ACH 2026 Keynote Bios

Dr. Laura Gonzales (she/ella) is a researcher, translator, educator, and community engaged practitioner. She is the author of Sites of Translation: What Multilinguals Can Teach Us About Digital Writing and Rhetoric (University of Michigan Press, 2018) and Designing Multilingual Experiences in Technical Communication (Utah State University Press, 2022). Dr. Gonzales is the recipient of the 2023 Best Book Award by the Conference on Community Writing, the 2020 CCC Advancement of Knowledge Award, and the 2020 Technology Innovator Award. She is the editor-in-chief of Reflections: A Journal of Community Engaged Writing and Rhetoric and the President of the Association of Teachers of Technical Writing.

Community, Participation, and Transborder Technology Design

In the age of growing technological surveillance and extraction, what are communities doing to sustain each other? This presentation will offer examples of how practitioners, scholars, and community members are collaborating to develop technologies, orientations, and policies to maintain humanistic values in technology design. Drawing on user experience and participatory design methods, Gonzales suggests supporting community knowledge, efforts, and desires should remain the central focus of digital humanities. The presentation will be primarily in English and Spanglish.


Dr. Maria José Afanador-Llach (she, her) is an Associate Professor of Digital Humanities at Universidad de los Andes (Colombia). Since October 2025, she has served as Director of the Department of Digital Narratives in the School of Arts and Humanities. She is a historian whose work focuses on the transition from colony to republic in northern South America during the eighteenth and early nineteenth centuries, examined through the lenses of spatial practices, geographical imagination, and political economy.

Her research also addresses digital archives and the integration of digital history into higher education curricula in Latin America. Between 2016 and 2025, she served as editor of The Programming Historian en español and is a member of the Red Colombiana de Humanidades Digitales.

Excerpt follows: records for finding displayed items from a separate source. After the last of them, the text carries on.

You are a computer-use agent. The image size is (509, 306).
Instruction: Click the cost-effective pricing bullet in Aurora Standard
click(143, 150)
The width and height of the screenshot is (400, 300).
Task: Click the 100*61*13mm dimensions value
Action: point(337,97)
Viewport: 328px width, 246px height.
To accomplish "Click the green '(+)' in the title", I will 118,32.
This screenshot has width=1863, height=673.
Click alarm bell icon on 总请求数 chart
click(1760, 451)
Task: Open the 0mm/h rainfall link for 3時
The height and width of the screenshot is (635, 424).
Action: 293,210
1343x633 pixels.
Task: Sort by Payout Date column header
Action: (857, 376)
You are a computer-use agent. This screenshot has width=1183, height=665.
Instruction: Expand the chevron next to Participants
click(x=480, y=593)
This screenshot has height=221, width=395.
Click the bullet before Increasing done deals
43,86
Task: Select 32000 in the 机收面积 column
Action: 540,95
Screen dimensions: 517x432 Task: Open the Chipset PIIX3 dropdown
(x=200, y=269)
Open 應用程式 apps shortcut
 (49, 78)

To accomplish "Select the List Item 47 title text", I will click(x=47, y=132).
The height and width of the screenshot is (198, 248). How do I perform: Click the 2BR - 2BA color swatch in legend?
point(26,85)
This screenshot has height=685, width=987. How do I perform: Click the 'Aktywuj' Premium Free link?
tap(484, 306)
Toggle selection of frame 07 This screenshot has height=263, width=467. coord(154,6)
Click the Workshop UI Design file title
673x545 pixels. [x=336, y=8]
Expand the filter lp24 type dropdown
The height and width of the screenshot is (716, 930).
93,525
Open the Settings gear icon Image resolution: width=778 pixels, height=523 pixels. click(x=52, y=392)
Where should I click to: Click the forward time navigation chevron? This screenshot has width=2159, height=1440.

Practices and Values in Digital Humanities: Perspectives from Latin America in a Global Context

This keynote explores the practices and values that have shaped Digital Humanities across global and Latin American contexts. Framing values as ethical and epistemological commitments and practices as situated forms of collaboration and knowledge production, the talk examines tensions between instrumentalism and critical approaches, as well as issues of representation and inequality. Drawing on Latin American perspectives, it argues for a more critical, inclusive, and socially engaged digital humanities.